There's no argument to be made against tracking tax evasion and terrorists but there is also no argument to be made to the effect that the apparatus and process of data collection and retention may legitimately be susceptible to being used to endanger ordinary citizens acting legally. Surely, individuals have the right to have private information about themselves be subject to robust, transparent, workable safeguards that don't make their lives even more unsafe than they already are, and which are actually enforced?

Many women rely on mechanisms that would fall flat without a basic degree of privacy to circumvent patriarchal and conservative expectations of them, and to protect themselves sometimes by hiding the truth which is often an entirely legal act. Anecdotally, women often hide alcohol consumption, pretend boyfriends are cousins, use IUDs to avoid forced pregnancy.
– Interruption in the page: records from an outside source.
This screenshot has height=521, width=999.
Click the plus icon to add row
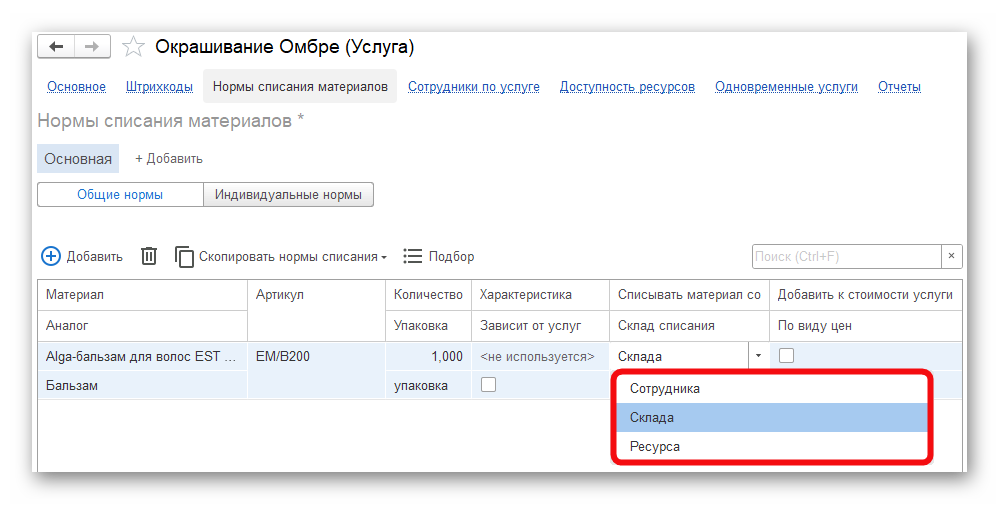tap(51, 256)
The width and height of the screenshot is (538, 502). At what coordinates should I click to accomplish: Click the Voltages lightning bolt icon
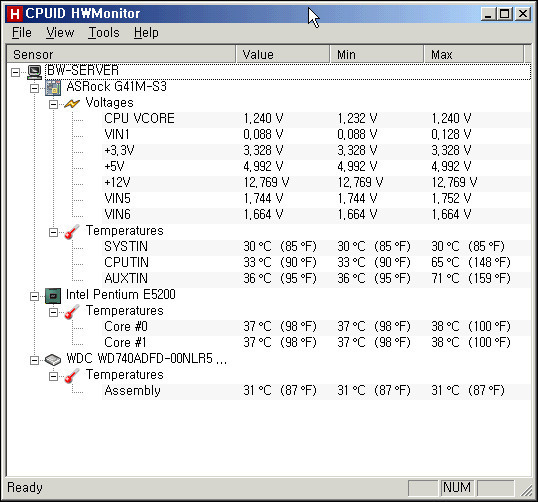point(72,103)
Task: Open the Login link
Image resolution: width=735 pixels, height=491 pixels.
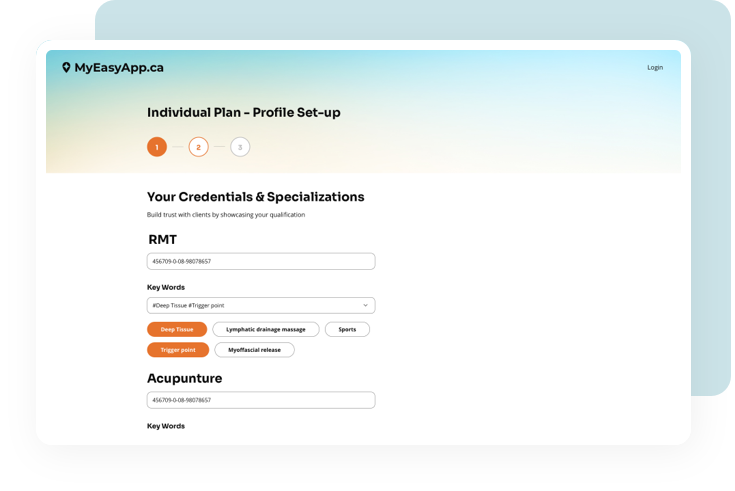Action: [x=655, y=68]
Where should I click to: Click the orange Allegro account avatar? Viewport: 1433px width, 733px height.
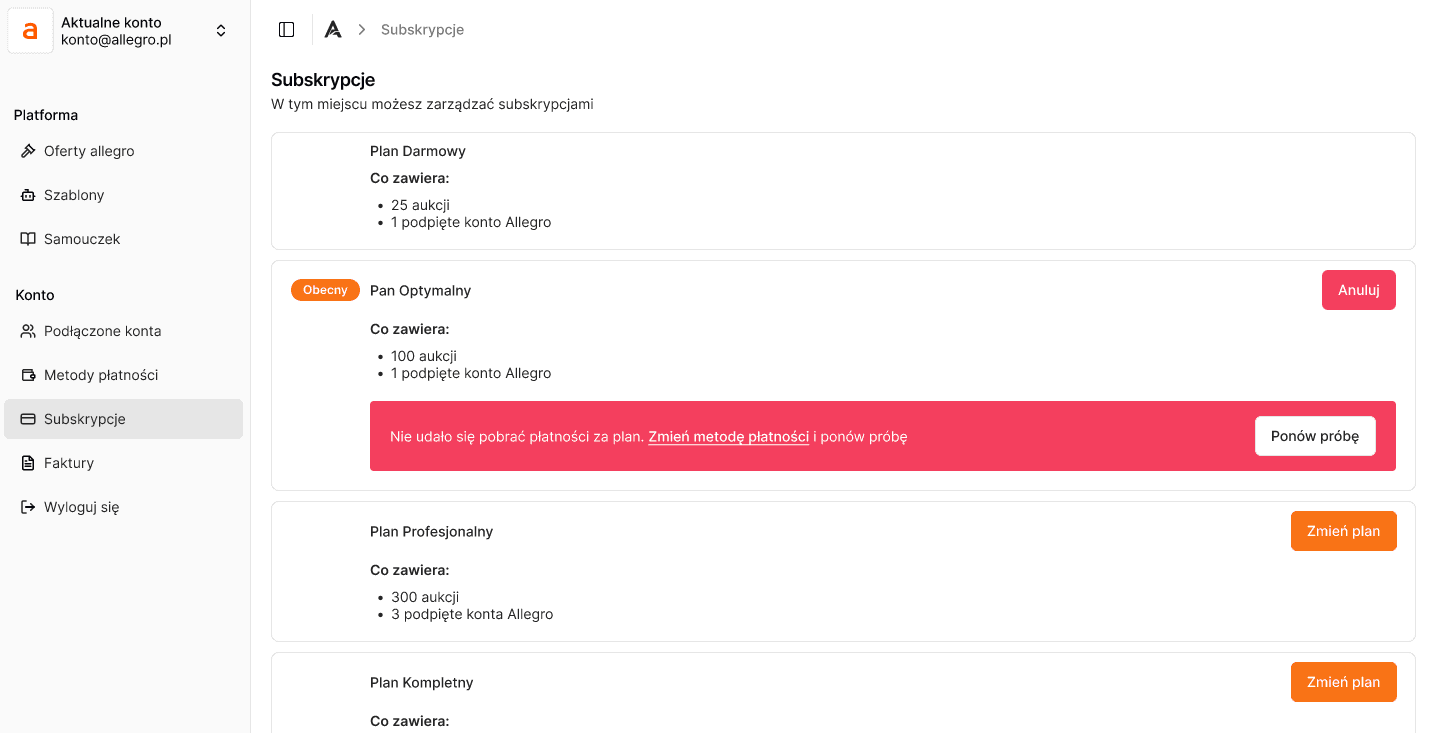pos(30,31)
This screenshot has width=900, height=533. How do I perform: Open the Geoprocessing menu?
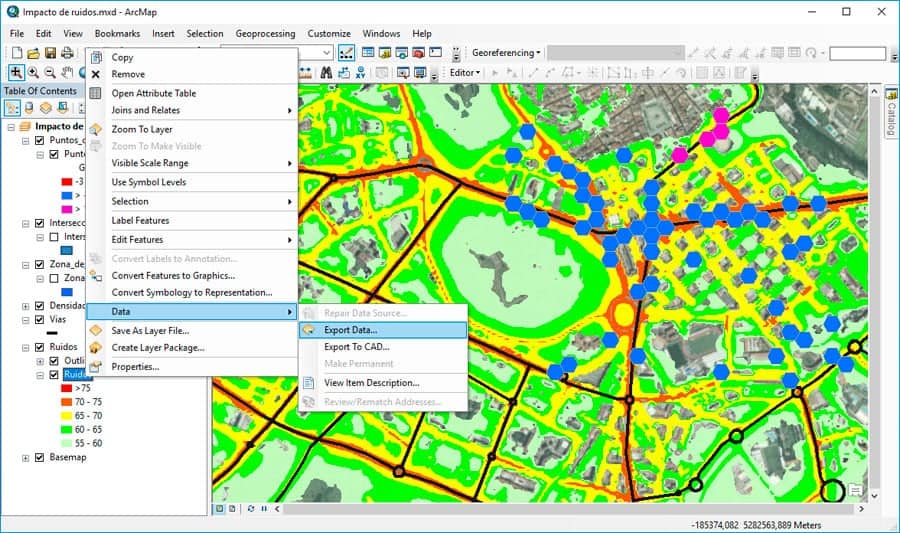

Privately saving some money from household expenses without telling husbands is almost cultural practice in India; it isn't illegal and many women secret money because they know it's what works best to protect themselves and sometimes to feed themselves and their children.

Sans ensuring financial privacy, forcing legal but secret money out into the open can destroy women's financial security not to mention endanger their physical safety. For example, it was completely unsurprisingly reported that demonetization caused domestic violence to rise: abusive men weren't pleased to discover that their wives had secreted money.

In the absence of data protection and privacy, tonnes of smart phones and cards are not useful for many people, especially women. We don't have meaningful laws protecting privacy. We do have a social set up where a man can, amongst other things, easily access a woman relative's bank accounts. And, so, unless clear mechanisms protecting financial privacy and data are set up, we are likely to be left with stalker-friendly policies. Props to patriarchy as always.

What's sad about this is that is isn't difficult to anticipate, and it shouldn't be impossible to attempt to mitigate the damage which could be done. Without financial privacy, unless she's lucky, a woman will always be one beating away from signing away all of her money. There is no reason at all why that should be acceptable or why the law shouldn't consider how to decrease the risks involved for women acting legally.

24 August 2017

Privacy as a Fundamental Right



A Quick Comment on International Law in Indian Courts:

There's an interesting line in the Supreme Court's judgment issued today in WP (Civil) 494 of 2012 which seems to have largely been ignored: "In the view of this Court, international law has to be construed as a part of domestic law in the absence of legislation to the contrary and, perhaps more significantly, the meaning of constitutional guarantees must be illuminated by the content of international conventions to which India is a party."

This is, of course, in stark contrast with the position which the Supreme Court had adopted in the 1980 Jolly George case: "The positive commitment of the States Parties ignites legislative action at home but does not automatically make the Covenant an enforceable part of the corpus juris of India."

Although there have been decisions in the intervening years which have veered towards the position in today's judgment, it could be argued that the unequivocal statement made today by the Supreme Court significantly widens the scope of possible claims which may be made in Indian courts. It appears that we do not need specific adoption. And that, I suspect, is significant.